STEP 2: Presentation, initial investigations and referral

General/primary practitioner investigations: The five-yearly cervical screening test involves an oncogenic HPV test and reflex liquid-based cytology. Women with a positive oncogenic HPV (16/18) test result should be referred directly for colposcopic assessment, informed by the result of the reflex liquid-based cytology. Women with a positive oncogenic HPV (not 16/18) test result with a reflex liquid-based cytology result of possible high-grade lesion or high-grade lesion should be referred directly for colposcopic assessment.

A negative screening test should not preclude investigations of symptoms suggesting cervical cancer.

Signs and symptoms: A woman with symptoms at any age or vaccination status should be investigated. Early cervical cancer may be asymptomatic.

Symptoms may include:

  • postcoital bleeding
  • intermenstrual bleeding
  • postmenopausal bleeding
  • dyspareunia
  • unusual or bloodstained vaginal discharge.

Symptoms of advanced cervical cancer may include pelvic pain, extreme fatigue, kidney failure, leg pain/swelling and lower back pain.
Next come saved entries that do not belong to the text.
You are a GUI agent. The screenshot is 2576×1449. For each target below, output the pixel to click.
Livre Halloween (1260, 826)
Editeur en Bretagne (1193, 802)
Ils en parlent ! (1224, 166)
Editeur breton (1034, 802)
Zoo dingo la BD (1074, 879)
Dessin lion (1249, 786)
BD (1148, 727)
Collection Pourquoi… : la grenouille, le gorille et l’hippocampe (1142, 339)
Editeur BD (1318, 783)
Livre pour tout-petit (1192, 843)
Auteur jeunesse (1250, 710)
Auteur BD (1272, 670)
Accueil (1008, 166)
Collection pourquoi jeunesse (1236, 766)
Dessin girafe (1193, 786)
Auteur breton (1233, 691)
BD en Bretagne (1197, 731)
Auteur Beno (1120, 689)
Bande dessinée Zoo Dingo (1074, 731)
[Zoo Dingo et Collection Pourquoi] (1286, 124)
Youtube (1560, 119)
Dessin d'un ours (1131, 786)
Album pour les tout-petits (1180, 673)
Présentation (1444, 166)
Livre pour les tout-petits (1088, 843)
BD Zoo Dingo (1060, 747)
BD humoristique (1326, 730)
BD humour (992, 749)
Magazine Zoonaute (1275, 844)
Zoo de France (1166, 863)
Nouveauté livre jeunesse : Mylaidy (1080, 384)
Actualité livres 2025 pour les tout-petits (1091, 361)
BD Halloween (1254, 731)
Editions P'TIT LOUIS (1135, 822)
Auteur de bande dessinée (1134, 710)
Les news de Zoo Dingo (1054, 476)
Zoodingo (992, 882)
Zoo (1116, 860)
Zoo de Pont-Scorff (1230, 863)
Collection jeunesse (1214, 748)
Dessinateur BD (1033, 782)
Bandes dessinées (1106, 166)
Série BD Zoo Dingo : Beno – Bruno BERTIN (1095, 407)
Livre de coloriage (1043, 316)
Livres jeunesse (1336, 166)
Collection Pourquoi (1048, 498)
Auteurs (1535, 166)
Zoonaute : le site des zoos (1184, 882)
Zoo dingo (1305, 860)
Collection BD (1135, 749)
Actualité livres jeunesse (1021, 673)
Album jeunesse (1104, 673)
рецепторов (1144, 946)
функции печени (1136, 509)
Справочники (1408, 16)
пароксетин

A diagnosis of cervical cancer should be considered if:

  • abnormal cervical screening test
  • signs and symptoms
  • abnormal appearance of the cervix on clinical examination.

Referral: If the diagnosis is suspected or confirmed with initial tests, referral to a gynaecological oncologist who is a member of a multidisciplinary team is optimal.

Communication – lead clinician to:

  • provide information that clearly describes who they are being referred to and why, and the timeframe for appointments
  • support the woman while waiting for the specialist appointment.